··· Textauszug

3. Ist es gemäß den Compliance-Regeln in Ihrem Ressort zulässig, dass eine im EU-Transparenz-Register gelistete Organisation finanzielle Zuwendungen an Sie, Ressortangehörige bzw. für Projekte des Ressorts gewährt?
a. Wenn ja, inwiefern?
b. Wenn ja, seit wann?
c. Wenn ja, welche Regeln gelten diesbezüglich konkret?
d. Wenn ja, in welcher Höhe sind Zuwendungen zulässig?
e. Wenn nein, warum nicht?
4. Ist es gemäß den Compliance-Regeln in Ihrem Ressort zulässig, dass eine im österreichischen Lobbying- und Interessenvertretungsregister gelistete Organisation finanzielle Zuwendungen an Sie, Ressortangehörige bzw. für Projekte des Ressorts gewährt?
a. Wenn ja, inwiefern?
b. Wenn ja, seit wann?
c. Wenn ja, welche Regeln gelten diesbezüglich konkret?
d. Wenn ja, in welcher Höhe sind Zuwendungen zulässig?
e. Wenn nein, warum nicht?
f. Wenn nein, wird dabei nur auf die formale Eintragung abgestellt, oder auch die Einhaltung des LobbyG vorausgesetzt?

······

Führen Sie den Text über Compliance-Regeln zu finanziellen Zuwendungen an das Ressort im Anschluss an seinen letzten Satz fort. Die Zeilen spielen hierbei keine Rolle.

··· Inhalt des Datensatzes

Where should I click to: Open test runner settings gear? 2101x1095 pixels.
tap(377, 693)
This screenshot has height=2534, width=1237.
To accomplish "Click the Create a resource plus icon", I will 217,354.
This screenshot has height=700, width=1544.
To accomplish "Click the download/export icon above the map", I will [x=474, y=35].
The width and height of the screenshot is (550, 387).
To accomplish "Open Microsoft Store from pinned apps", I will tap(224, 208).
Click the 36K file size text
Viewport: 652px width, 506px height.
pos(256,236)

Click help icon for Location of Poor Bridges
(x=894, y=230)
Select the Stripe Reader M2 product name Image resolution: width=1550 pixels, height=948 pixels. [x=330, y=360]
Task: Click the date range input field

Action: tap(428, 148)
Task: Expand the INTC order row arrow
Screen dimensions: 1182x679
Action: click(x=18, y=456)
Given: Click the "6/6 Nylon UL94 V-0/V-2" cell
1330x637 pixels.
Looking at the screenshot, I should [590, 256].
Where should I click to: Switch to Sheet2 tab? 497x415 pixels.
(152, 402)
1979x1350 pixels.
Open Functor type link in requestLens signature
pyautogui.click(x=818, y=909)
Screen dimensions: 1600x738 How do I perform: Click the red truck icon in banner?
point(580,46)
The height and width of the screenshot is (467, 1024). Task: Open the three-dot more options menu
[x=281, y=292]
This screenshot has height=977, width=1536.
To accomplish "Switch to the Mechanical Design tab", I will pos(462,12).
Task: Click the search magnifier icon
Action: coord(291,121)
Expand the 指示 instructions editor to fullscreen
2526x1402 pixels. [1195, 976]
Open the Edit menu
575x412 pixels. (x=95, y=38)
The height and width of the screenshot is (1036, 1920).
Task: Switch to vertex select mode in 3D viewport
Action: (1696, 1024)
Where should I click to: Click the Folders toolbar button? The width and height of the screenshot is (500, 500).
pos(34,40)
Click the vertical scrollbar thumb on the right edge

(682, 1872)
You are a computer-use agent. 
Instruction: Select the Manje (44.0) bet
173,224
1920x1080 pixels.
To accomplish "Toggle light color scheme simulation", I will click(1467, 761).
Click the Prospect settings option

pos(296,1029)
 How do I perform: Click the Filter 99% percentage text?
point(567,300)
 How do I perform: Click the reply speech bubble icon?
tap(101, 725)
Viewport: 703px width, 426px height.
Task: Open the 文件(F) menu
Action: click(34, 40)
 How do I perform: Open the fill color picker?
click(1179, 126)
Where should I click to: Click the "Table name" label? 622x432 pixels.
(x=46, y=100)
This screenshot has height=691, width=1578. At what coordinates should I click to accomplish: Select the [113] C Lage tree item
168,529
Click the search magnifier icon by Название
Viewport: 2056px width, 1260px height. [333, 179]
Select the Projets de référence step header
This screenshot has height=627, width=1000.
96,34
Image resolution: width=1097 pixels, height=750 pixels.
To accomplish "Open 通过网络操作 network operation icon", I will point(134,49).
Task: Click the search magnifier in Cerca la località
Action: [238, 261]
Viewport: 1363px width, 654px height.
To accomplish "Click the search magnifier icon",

······

> [Endergebnis]:
g. Wenn nein, nehmen Sie Zuwendungen für sich, Ressortangehörige bzw. für Projekte des Ressorts von Organisationen entgegen, die rechtswidrig nicht im Lobbying- und Interessenvertretungsregister eingetragen sind?
5. Ist Ihnen die Zusammenarbeit zwischen dem Klimarat und der European Climate Foundation (ECF) bekannt?
a. Wenn ja, seit wann?
b. Wenn ja, wodurch?
c. Wenn ja, wie wurden Sie darüber in Kenntnis gesetzt?
d. Wenn ja, sind aufgrund der Unterstützung des Klimarates durch die ECF auf Initiative der Bundesministerin für Klimaschutz, Umwelt, Energie, Mobilität, Innovation und Technologie in Höhe von zumindest 200.000 € in Zusammenhang mit dem strengen Lobbying- und Interessenvertretungs-Transparenz-Gesetzes Verfahren anhängig? (Bitte ggf. angeben welche Verfahren gegen wen seit wann anhängig sind.)
e. Wenn ja, sind aufgrund der Unterstützung des Klimarates durch die ECF auf Initiative der Bundesministerin für Klimaschutz, Umwelt, Energie, Mobilität, Innovation und Technologie in Höhe von zumindest 200.000 € strafrechtliche Verfahren anhängig? (Bitte ggf. angeben welche Verfahren gegen wen seit wann anhängig sind.)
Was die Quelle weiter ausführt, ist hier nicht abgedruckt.